● **Text segment**
At the time, Pandit Daya Ram Sahni was excavating Harappa. Rakhaldas figured out the connection between the two places.

The discovery of Mohenjodaro immediately put Indian civilisation in the same league as the Egyptian and Mesopotamian ones, the world's oldest. Without it, the British would never have accepted that Indian civilisation pre-dated theirs.

Immediately after his "discovery", Rakhaldas submitted an internal report to Marshall. It didn't get published but the news that an ancient Indian civilisation had been found was splashed in the Illustrated London News in 1924. The discovery was credited to Sir John Marshall.

Yama Pande writes how Rakhaldas wanted to continue excavations at Mohenjodaro but funds dried up, as did his luck. The next thing we know, a series of incidents took him farther and farther away from Mohenjodaro. First, he was diagnosed with diabetes and had to take a few months off. Then, he was transferred back to the Eastern Circle for medical treatment. But that was all logistics.

Intellectually, Rakhaldas continued to be preoccupied with Mohenjodaro. In 1926, he submitted a detailed report to Marshall.

In Rakhalcharit, Rakhaldas's biography published in the Bangiya Sahitya Parishad magazine, Suniti Kumar Chatterjee writes that when Marshall did not acknowledge the report, Rakhaldas wrote to him saying: "These people [the ASI] will not allow me to publish anything on Mohenjodaro but you can. I am sending you my findings, conclusions and photographs..." The article was eventually published in a Bengali periodical, possibly without the knowledge of the ASI.

Soon after, Rakhaldas sought permission to visit the Chausath Yogini temple in Bhedaghat near Jabalpur to check some inscriptions. Ten days after his visit in October 1925, the temple mahant lodged an FIR against him. Reason cited: removal of a statue from the site. An arrest warrant was issued in his name, writes historian and friend Ramesh Chandra Majumdar in the foreword to the second edition of Bangalar Itihasa.

Eventually, the case was dismissed and the departmental enquiry found the charges against him unsupported. Marshall, however, made it clear that Rakhaldas should resign.

So far as the Marshall-Rakhaldas equation is concerned, different people have different takes. Shyamal Chakraborty holds that Marshall was genuinely fond of Rakhaldas and supported him. "Only when the student became greater than the teacher did the odd jealousy reveal itself."

Jayanta Sengupta, director of the Indian Museum, says this credit-taking was routine behaviour. "In those days Indians did not get any credit, be it Radhanath Sikdar [mathematician and surveyor who first calculated the height of Mount Everest] or Rakhaldas Banerji. The Indians did the legwork and the sahibs took all the credit."

After his dismissal, Rakhaldas, who had a lavish lifestyle, found himself short of funds. According to Majumdar, he was generous to a fault, loved good food, employed a Portuguese chef, maintained two phaetons and a bunch of friends. His admirers jumped to his rescue, says Guha-Thakurta. The Maharaja of Mayurbhanj commissioned him to write a history of Odisha, Sir Asutosh Mukherjee offered him a job in Calcutta University, claims the varsity website. Educationist and politician Madan Mohan Malaviya invited Rakhaldas to head the department of Ancient Indian History And Culture at the newly-founded BHU.

● **What this task involves**
Write out the passage on Rakhaldas and Mohenjodaro word for word, from "Soon after, Rakhaldas" up to and including "of Bangalar Itihasa.".

● **Dataset section**
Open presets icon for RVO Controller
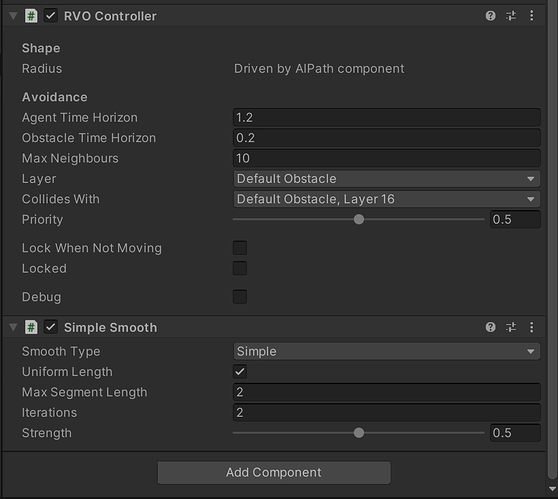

● **Exercise solution**
Soon after, Rakhaldas sought permission to visit the Chausath Yogini temple in Bhedaghat near Jabalpur to check some inscriptions. Ten days after his visit in October 1925, the temple mahant lodged an FIR against him. Reason cited: removal of a statue from the site. An arrest warrant was issued in his name, writes historian and friend Ramesh Chandra Majumdar in the foreword to the second edition of Bangalar Itihasa.